Saved data entries:
- - - -

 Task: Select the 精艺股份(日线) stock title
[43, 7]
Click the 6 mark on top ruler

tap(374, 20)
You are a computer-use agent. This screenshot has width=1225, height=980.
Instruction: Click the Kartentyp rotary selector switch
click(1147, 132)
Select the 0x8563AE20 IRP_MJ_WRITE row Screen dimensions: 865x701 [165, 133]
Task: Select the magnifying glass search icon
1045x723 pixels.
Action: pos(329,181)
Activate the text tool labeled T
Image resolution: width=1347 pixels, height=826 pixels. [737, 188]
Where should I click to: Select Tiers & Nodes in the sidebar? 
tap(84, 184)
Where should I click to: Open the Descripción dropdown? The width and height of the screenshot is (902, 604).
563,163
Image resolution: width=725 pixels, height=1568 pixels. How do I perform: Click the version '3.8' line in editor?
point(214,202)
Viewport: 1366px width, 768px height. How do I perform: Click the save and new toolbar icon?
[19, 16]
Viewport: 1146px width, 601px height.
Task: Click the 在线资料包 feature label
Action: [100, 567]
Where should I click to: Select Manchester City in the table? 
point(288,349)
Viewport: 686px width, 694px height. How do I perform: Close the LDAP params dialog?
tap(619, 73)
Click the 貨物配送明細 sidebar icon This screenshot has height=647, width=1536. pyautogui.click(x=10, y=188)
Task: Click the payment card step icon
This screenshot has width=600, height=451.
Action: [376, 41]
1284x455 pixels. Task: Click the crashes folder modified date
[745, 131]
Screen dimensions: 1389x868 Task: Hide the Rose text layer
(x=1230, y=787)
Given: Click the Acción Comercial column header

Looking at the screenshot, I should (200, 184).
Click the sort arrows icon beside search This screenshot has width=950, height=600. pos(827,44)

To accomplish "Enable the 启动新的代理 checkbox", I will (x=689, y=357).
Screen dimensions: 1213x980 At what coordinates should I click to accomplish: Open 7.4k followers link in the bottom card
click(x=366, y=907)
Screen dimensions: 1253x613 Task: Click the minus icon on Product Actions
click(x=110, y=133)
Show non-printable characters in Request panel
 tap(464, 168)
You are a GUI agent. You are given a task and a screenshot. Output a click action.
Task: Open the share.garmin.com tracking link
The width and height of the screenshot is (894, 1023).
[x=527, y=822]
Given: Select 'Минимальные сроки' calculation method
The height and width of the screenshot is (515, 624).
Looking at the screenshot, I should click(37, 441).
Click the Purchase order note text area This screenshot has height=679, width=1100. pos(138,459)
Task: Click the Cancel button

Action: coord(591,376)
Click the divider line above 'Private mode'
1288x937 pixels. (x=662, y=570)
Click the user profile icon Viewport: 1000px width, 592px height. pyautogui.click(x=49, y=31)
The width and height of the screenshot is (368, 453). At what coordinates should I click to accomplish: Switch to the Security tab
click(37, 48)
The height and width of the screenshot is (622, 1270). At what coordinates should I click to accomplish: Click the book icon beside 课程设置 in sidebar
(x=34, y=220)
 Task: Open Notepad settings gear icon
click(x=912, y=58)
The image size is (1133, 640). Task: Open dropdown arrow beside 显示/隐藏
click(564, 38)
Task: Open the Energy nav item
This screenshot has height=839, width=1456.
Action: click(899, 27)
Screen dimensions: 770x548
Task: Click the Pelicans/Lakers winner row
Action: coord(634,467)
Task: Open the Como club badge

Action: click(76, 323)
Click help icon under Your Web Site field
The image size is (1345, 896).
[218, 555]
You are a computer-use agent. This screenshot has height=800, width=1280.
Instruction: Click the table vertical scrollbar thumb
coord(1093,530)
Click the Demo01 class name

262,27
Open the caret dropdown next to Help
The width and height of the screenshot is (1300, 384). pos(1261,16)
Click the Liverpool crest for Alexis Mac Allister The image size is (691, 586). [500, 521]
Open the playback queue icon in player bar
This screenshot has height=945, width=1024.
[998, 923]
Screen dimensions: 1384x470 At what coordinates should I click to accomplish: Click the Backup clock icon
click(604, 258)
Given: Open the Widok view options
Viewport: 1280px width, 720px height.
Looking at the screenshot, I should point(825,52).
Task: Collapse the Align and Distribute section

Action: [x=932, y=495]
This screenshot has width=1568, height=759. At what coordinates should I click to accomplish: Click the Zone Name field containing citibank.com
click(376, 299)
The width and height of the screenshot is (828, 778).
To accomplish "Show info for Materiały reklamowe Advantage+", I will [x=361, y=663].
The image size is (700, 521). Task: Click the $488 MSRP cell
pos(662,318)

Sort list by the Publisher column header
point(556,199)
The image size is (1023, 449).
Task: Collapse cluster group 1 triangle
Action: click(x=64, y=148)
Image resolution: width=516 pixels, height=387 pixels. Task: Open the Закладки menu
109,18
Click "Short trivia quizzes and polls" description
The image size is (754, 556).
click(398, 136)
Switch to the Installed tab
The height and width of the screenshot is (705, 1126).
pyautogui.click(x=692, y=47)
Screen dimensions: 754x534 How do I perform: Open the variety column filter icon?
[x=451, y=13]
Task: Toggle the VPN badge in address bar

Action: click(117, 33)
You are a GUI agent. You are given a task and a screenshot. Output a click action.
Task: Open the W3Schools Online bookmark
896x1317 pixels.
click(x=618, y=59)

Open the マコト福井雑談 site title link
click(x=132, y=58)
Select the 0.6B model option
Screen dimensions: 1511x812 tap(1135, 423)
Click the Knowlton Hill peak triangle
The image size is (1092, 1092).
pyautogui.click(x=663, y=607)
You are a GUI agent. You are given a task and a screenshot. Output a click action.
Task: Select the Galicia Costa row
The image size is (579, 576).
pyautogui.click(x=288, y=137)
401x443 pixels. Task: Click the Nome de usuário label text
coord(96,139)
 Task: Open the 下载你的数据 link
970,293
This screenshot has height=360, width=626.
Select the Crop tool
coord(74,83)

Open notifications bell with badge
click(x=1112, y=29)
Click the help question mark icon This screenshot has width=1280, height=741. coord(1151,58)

- - - -

This exercise calls for every record above to be written out again exactly.

» **Output of the task**
 Task: Select the 精艺股份(日线) stock title
[43, 7]
Click the 6 mark on top ruler

tap(374, 20)
You are a computer-use agent. This screenshot has width=1225, height=980.
Instruction: Click the Kartentyp rotary selector switch
click(1147, 132)
Select the 0x8563AE20 IRP_MJ_WRITE row Screen dimensions: 865x701 [165, 133]
Task: Select the magnifying glass search icon
1045x723 pixels.
Action: pos(329,181)
Activate the text tool labeled T
Image resolution: width=1347 pixels, height=826 pixels. [737, 188]
Where should I click to: Select Tiers & Nodes in the sidebar? 
tap(84, 184)
Where should I click to: Open the Descripción dropdown? The width and height of the screenshot is (902, 604).
563,163
Image resolution: width=725 pixels, height=1568 pixels. How do I perform: Click the version '3.8' line in editor?
point(214,202)
Viewport: 1366px width, 768px height. How do I perform: Click the save and new toolbar icon?
[19, 16]
Viewport: 1146px width, 601px height.
Task: Click the 在线资料包 feature label
Action: [100, 567]
Where should I click to: Select Manchester City in the table? 
point(288,349)
Viewport: 686px width, 694px height. How do I perform: Close the LDAP params dialog?
tap(619, 73)
Click the 貨物配送明細 sidebar icon This screenshot has height=647, width=1536. pyautogui.click(x=10, y=188)
Task: Click the payment card step icon
This screenshot has width=600, height=451.
Action: [376, 41]
1284x455 pixels. Task: Click the crashes folder modified date
[745, 131]
Screen dimensions: 1389x868 Task: Hide the Rose text layer
(x=1230, y=787)
Given: Click the Acción Comercial column header

Looking at the screenshot, I should (200, 184).
Click the sort arrows icon beside search This screenshot has width=950, height=600. pos(827,44)

To accomplish "Enable the 启动新的代理 checkbox", I will (x=689, y=357).
Screen dimensions: 1213x980 At what coordinates should I click to accomplish: Open 7.4k followers link in the bottom card
click(x=366, y=907)
Screen dimensions: 1253x613 Task: Click the minus icon on Product Actions
click(x=110, y=133)
Show non-printable characters in Request panel
 tap(464, 168)
You are a GUI agent. You are given a task and a screenshot. Output a click action.
Task: Open the share.garmin.com tracking link
The width and height of the screenshot is (894, 1023).
[x=527, y=822]
Given: Select 'Минимальные сроки' calculation method
The height and width of the screenshot is (515, 624).
Looking at the screenshot, I should click(37, 441).
Click the Purchase order note text area This screenshot has height=679, width=1100. pos(138,459)
Task: Click the Cancel button

Action: coord(591,376)
Click the divider line above 'Private mode'
1288x937 pixels. (x=662, y=570)
Click the user profile icon Viewport: 1000px width, 592px height. pyautogui.click(x=49, y=31)
The width and height of the screenshot is (368, 453). At what coordinates should I click to accomplish: Switch to the Security tab
click(37, 48)
The height and width of the screenshot is (622, 1270). At what coordinates should I click to accomplish: Click the book icon beside 课程设置 in sidebar
(x=34, y=220)
 Task: Open Notepad settings gear icon
click(x=912, y=58)
The image size is (1133, 640). Task: Open dropdown arrow beside 显示/隐藏
click(564, 38)
Task: Open the Energy nav item
This screenshot has height=839, width=1456.
Action: click(899, 27)
Screen dimensions: 770x548
Task: Click the Pelicans/Lakers winner row
Action: coord(634,467)
Task: Open the Como club badge

Action: click(76, 323)
Click help icon under Your Web Site field
The image size is (1345, 896).
[218, 555]
You are a computer-use agent. This screenshot has height=800, width=1280.
Instruction: Click the table vertical scrollbar thumb
coord(1093,530)
Click the Demo01 class name

262,27
Open the caret dropdown next to Help
The width and height of the screenshot is (1300, 384). pos(1261,16)
Click the Liverpool crest for Alexis Mac Allister The image size is (691, 586). [500, 521]
Open the playback queue icon in player bar
This screenshot has height=945, width=1024.
[998, 923]
Screen dimensions: 1384x470 At what coordinates should I click to accomplish: Click the Backup clock icon
click(604, 258)
Given: Open the Widok view options
Viewport: 1280px width, 720px height.
Looking at the screenshot, I should point(825,52).
Task: Collapse the Align and Distribute section

Action: [x=932, y=495]
This screenshot has width=1568, height=759. At what coordinates should I click to accomplish: Click the Zone Name field containing citibank.com
click(376, 299)
The width and height of the screenshot is (828, 778).
To accomplish "Show info for Materiały reklamowe Advantage+", I will [x=361, y=663].
The image size is (700, 521). Task: Click the $488 MSRP cell
pos(662,318)

Sort list by the Publisher column header
point(556,199)
The image size is (1023, 449).
Task: Collapse cluster group 1 triangle
Action: click(x=64, y=148)
Image resolution: width=516 pixels, height=387 pixels. Task: Open the Закладки menu
109,18
Click "Short trivia quizzes and polls" description
The image size is (754, 556).
click(398, 136)
Switch to the Installed tab
The height and width of the screenshot is (705, 1126).
pyautogui.click(x=692, y=47)
Screen dimensions: 754x534 How do I perform: Open the variety column filter icon?
[x=451, y=13]
Task: Toggle the VPN badge in address bar

Action: click(117, 33)
You are a GUI agent. You are given a task and a screenshot. Output a click action.
Task: Open the W3Schools Online bookmark
896x1317 pixels.
click(x=618, y=59)

Open the マコト福井雑談 site title link
click(x=132, y=58)
Select the 0.6B model option
Screen dimensions: 1511x812 tap(1135, 423)
Click the Knowlton Hill peak triangle
The image size is (1092, 1092).
pyautogui.click(x=663, y=607)
You are a GUI agent. You are given a task and a screenshot. Output a click action.
Task: Select the Galicia Costa row
The image size is (579, 576).
pyautogui.click(x=288, y=137)
401x443 pixels. Task: Click the Nome de usuário label text
coord(96,139)
 Task: Open the 下载你的数据 link
970,293
This screenshot has height=360, width=626.
Select the Crop tool
coord(74,83)

Open notifications bell with badge
click(x=1112, y=29)
Click the help question mark icon This screenshot has width=1280, height=741. coord(1151,58)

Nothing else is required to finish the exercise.